>> start DATA PROVIDED

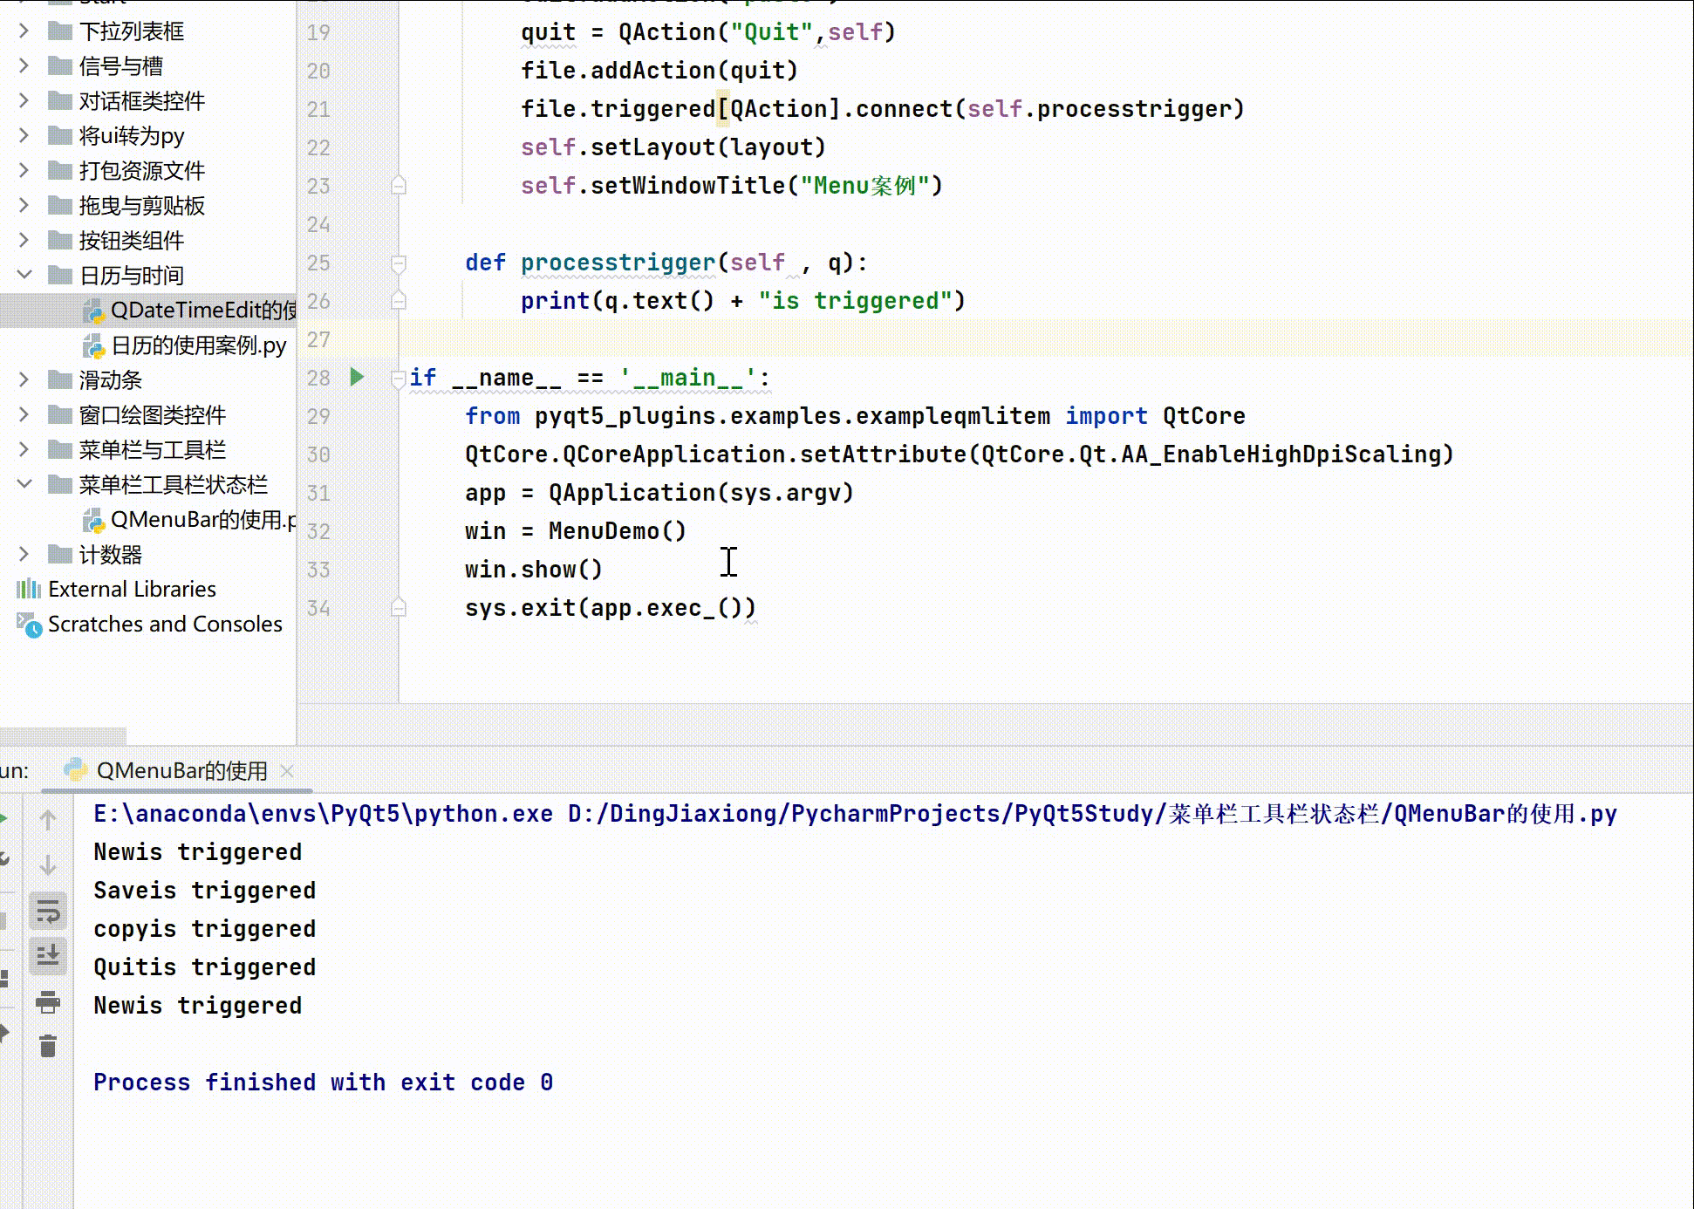The height and width of the screenshot is (1209, 1694).
Task: Toggle soft-wrap in the Run console
Action: (x=48, y=912)
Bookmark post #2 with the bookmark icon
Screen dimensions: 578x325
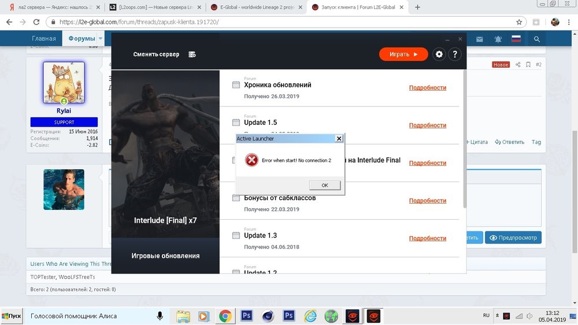coord(528,65)
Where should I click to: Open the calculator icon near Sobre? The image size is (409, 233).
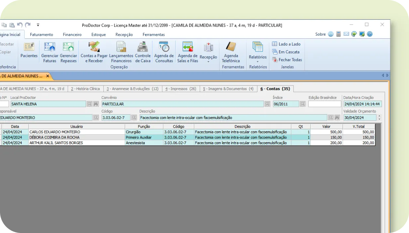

>> end DATA PROVIDED

AIM OF THE TASK
Locate each line in the rows above that contains the string "icon" and copy it.

ANSWER TO THIS EXERCISE
Bookmark post #2 with the bookmark icon
Where should I click to: Open the calculator icon near Sobre? The image size is (409, 233).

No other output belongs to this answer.